Nun ging das Ganze jedoch weiter. Wieder zog der Russe eine harmlose Münze. Jane Porter schloß die Augen, als Clayton mit der Hand unter das Jackett fuhr. Spider neigte sich mit schreckgeweiteten Augen darüber, denn jetzt entschied sich sein Schicksal. Was immer diese Hand zutage förderte, ihn würde das Gegenteil erwarten.
Dann zog William Cecil Clayton, Lord Greystoke, die Hand unter dem Jackett hervor und ballte die Faust, damit niemand die Münze sah. Er blickte Jane Porter an und wagte nicht, die Hand zu öffnen.
»Los!« zischte Spider. »Mein Gott, zeig her.«
Clayton öffnete die Faust. Spider erkannte als erster das Datum, und bevor irgend jemand wußte, was er vorhatte, sprang er auf und schwang sich über den Bootsrand, um für immer in den grünen Tiefen zu verschwinden – Claytons Münze stammte nicht aus dem Jahr 1875.
Die Anspannung hatte alle anderen derart erschöpft, daß sie den Rest des Tages halb bewußtlos lagen und auch in den nächsten Tagen nicht wieder darauf zurückkamen. Es war eine entsetzliche Zeit, in der sie immer schwächer und verzweifelter wurden. Schließlich kam Monsieur Thuran zu Clayton gekrochen.
»Wir müssen noch einmal losen, bevor wir sogar zum Essen zu schwach sind«, flüsterte er.
Clayton war völlig apathisch. Jane Porter hatte seit drei Tagen nicht mehr gesprochen. Er wußte, daß sie im Sterben lag. So entsetzlich der Gedanke auch war, er hoffte, daß sein oder Thurans Opfer ihr neue Kraft verleihen konnte, und so stimmte er dem Vorschlag des Russen sofort zu.

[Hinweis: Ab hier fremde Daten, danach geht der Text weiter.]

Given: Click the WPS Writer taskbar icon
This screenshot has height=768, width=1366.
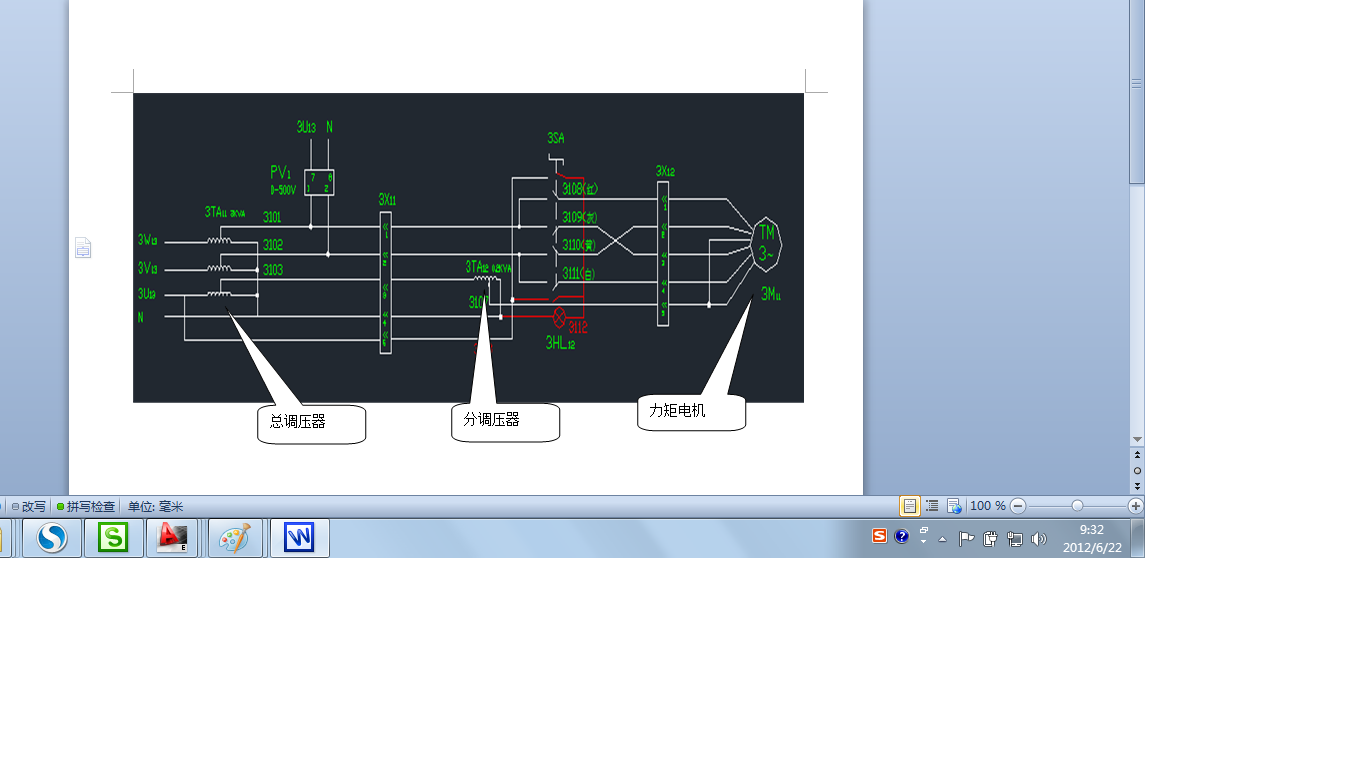Looking at the screenshot, I should [x=299, y=538].
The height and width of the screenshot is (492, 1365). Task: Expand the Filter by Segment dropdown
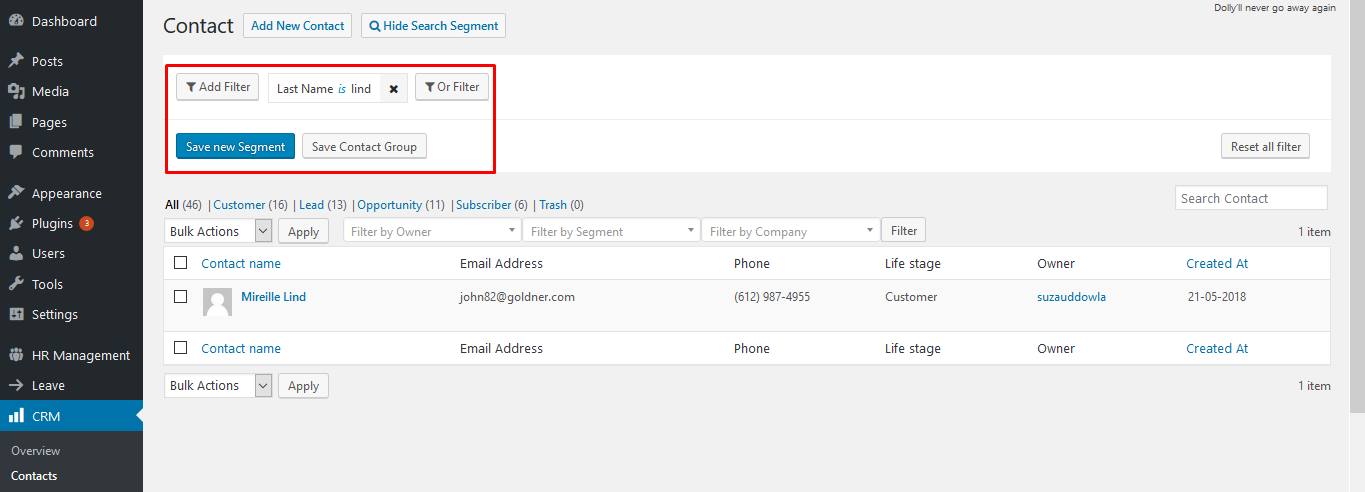pyautogui.click(x=610, y=231)
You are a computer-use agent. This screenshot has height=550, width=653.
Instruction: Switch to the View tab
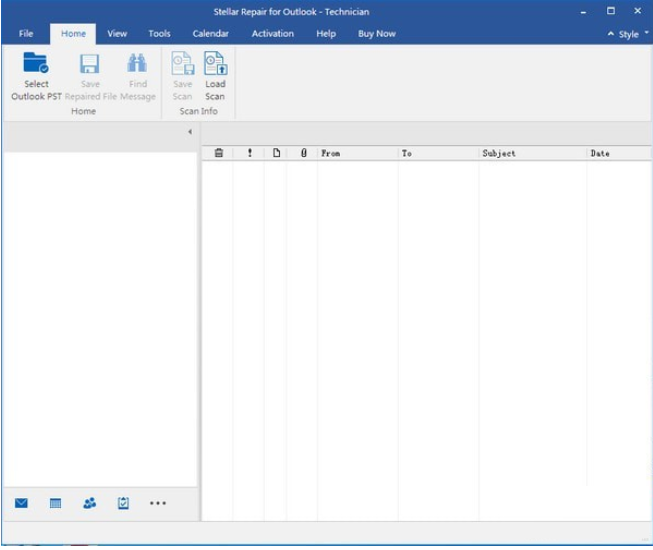click(117, 33)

Sie wendeten dasselbe Verfahren wie vorher an, es konnte aber nur ein Ergebnis geben – Clayton zog die Münze von 1875.
»Wann soll es sein?« fragte er Thuran.
Der Russe hatte bereits sein Taschenmesser hervorgezogen und mühte sich ab, es zu öffnen.

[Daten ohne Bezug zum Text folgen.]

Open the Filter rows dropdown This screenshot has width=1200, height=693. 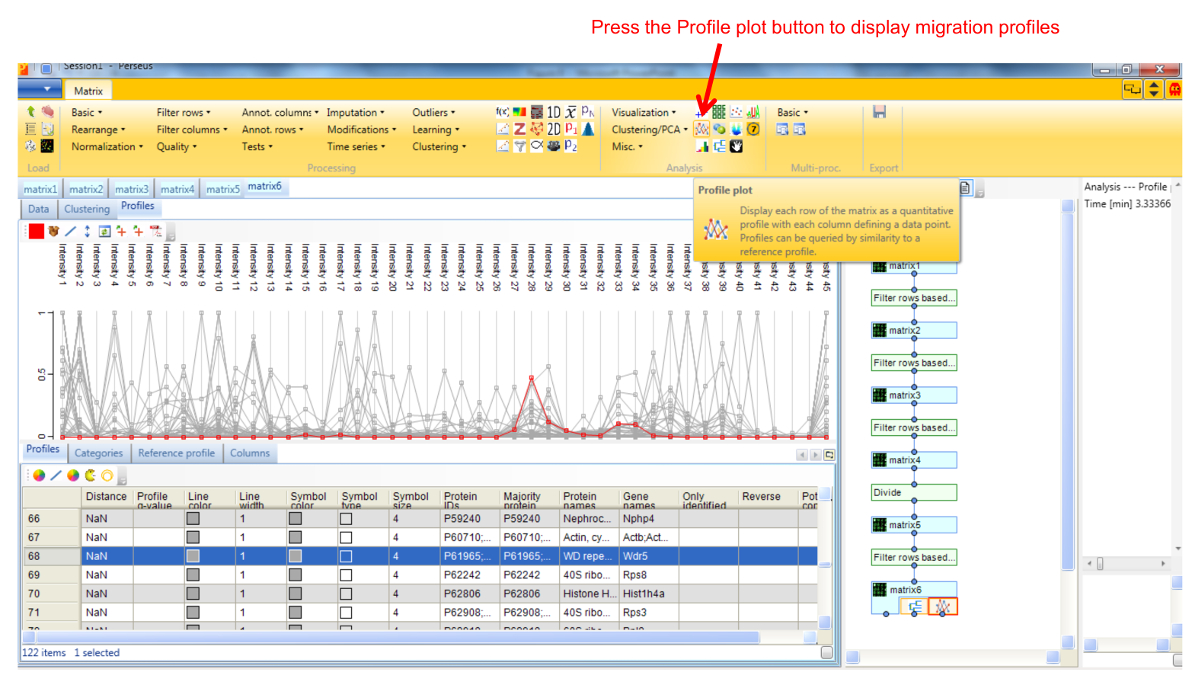(184, 113)
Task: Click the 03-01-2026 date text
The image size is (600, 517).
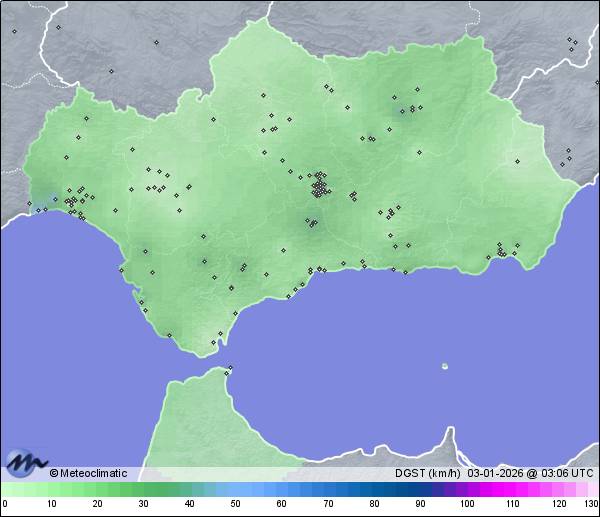Action: pos(495,473)
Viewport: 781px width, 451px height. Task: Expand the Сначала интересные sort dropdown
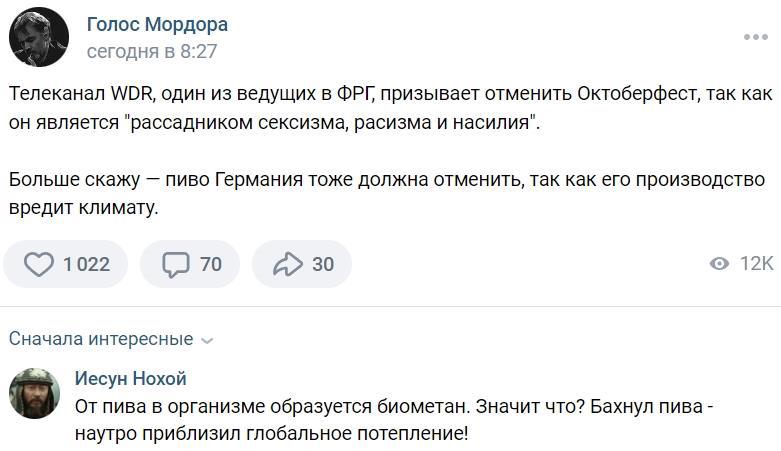click(100, 339)

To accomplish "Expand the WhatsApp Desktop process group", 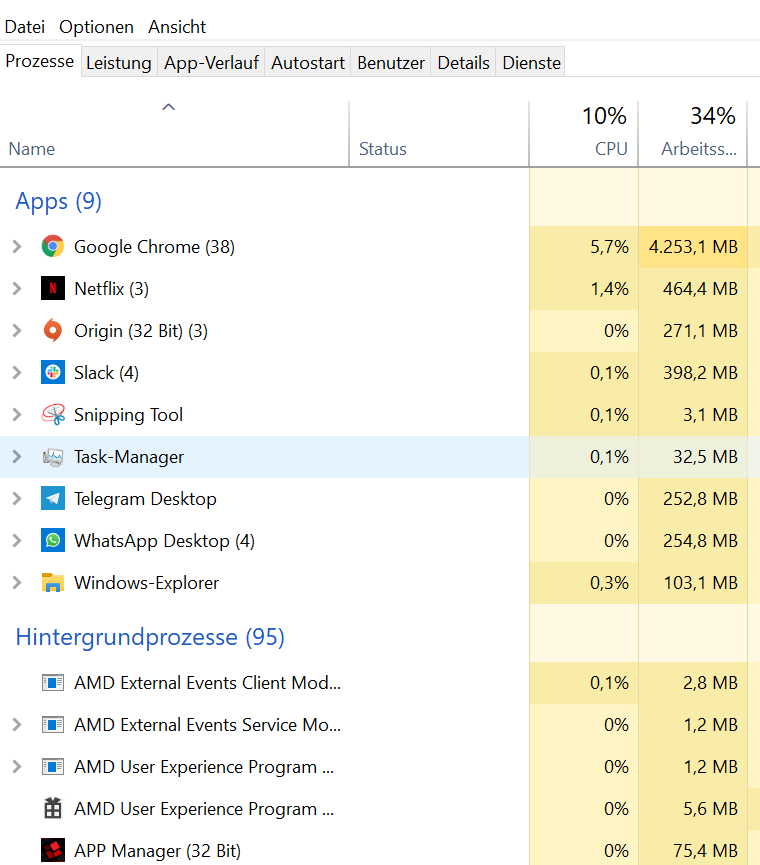I will pos(16,541).
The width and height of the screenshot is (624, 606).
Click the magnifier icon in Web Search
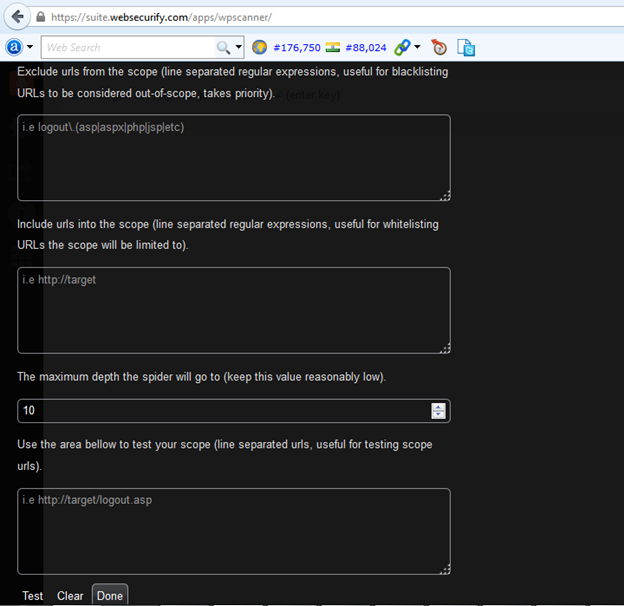click(x=223, y=47)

»Jetzt«, murmelte er und weidete sich begierig am Anblick des Engländers.
»Können Sie nicht warten, bis es dunkel ist?« fragte Clayton. »Miss Porter soll es nicht sehen. Wir wollten heiraten, wissen Sie.«
Auf Monsieur Thurans Gesicht malte sich Enttäuschung aus.

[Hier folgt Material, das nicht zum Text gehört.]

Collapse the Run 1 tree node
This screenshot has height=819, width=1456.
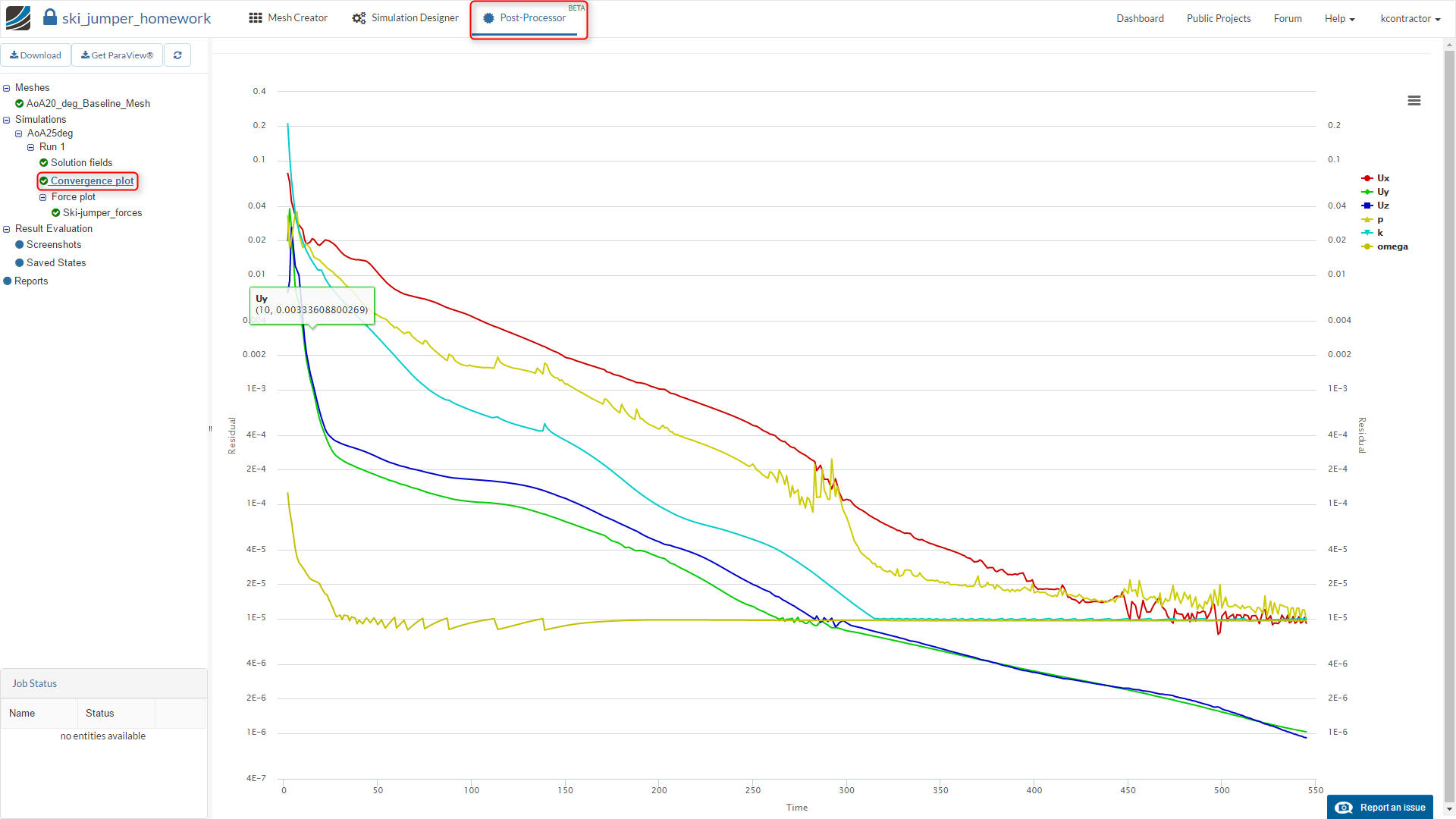coord(31,147)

»Nun gut«, erwiderte er zögernd. »Bis dahin ist es nicht mehr lange. Ich habe viele Tage gewartet, da kann ich es noch die paar Stunden tun.«
»Vielen Dank, mein Freund«, sagte Clayton leise. »Ich werde mich jetzt neben sie legen und bei ihr bleiben, bis es soweit ist, denn ich wäre gern eine oder zwei Stunden mit ihr zusammen, bevor ich sterbe.«
Als Clayton bei der jungen Frau anlangte, war sie ohnmächtig – er wußte, daß sie im Sterben lag, und war froh, daß sie nichts ahnte und die abscheuliche Tragödie nicht miterleben mußte, die sich bald abspielen würde. Er nahm ihre Hand und führte sie an seine rissigen, geschwollenen Lippen. Lange Zeit lag er so und liebkoste das abgemagerte, klauenähnliche Etwas, das einst die schöne, weiße Hand der jungen, hübschen Dame aus Baltimore gewesen war.
Ehe er es sich versah, war es dunkel, aber eine Stimme aus der Nacht ließ ihn zu sich kommen. Der Russe rief ihn zu seiner Hinrichtung.
»Ich komme schon, Monsieur Thuran«, beeilte er sich zu antworten. Dreimal versuchte er, sich auf Hände und Knie zu erheben, um dem Tod entgegenzukriechen, aber die wenigen Stunden, die er dort gelegen hatte, hatten ihm weitere Kraft geraubt, so daß er sich jetzt nicht zu Thuran begeben konnte.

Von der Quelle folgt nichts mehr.